Piperonyl butoxide is a microsomal mixed-function oxidase inhibitor and has been used to increase the potency of pyrethroids by decreasing their metabolism (O’Brien, 1967). Inasmuch as some of the organophosphorous insecticides inhibit esterases and pyrethroids are hydrolyzed by esterases, synergism of the actions of pyrethroids and organophosphorous insecticides might pose a hazard.

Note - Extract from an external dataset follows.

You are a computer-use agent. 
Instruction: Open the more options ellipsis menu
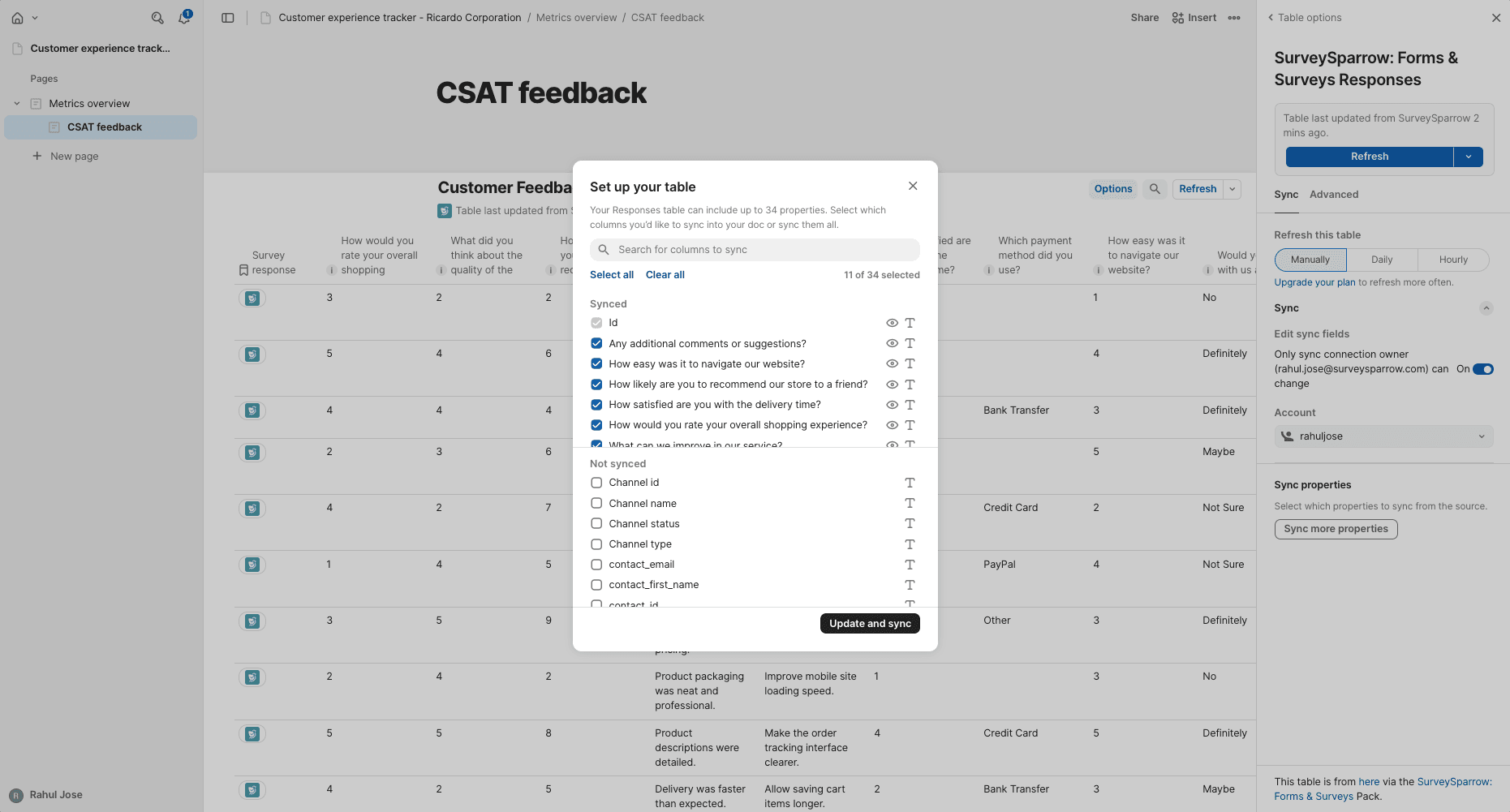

Interactions have been seen between pyrethroids and DEET. Permethrin (15, 30 or 60 mg/kg), pyridostigmine (10 mg/kg), and DEET (50, 200 or 500 mg/kg) had little or no effect on the locomotor behavior of rats when given individually (Hoy et al., 2000a). Behavioral changes were seen, however, when two of them were applied concurrently. In males, the combination of permethrin and pyridostigmine affected speed, and permethrin and DEET affected speed and thigmotaxis. No effects were seen in female rats (Hoy et al., 2000a). Hoy and colleagues (2000b) also investigated open field locomotor activity. In males pyridostigmine and DEET decreased locomotor activity, but DEET in combination with permethrin increased locomotor activity. Females treated with pyridostigmine in combination with permethrin spent more time in the center zone of the open field locomotor activity area, indicating a decrease in thigmotaxis (Hoy et al., 2000b).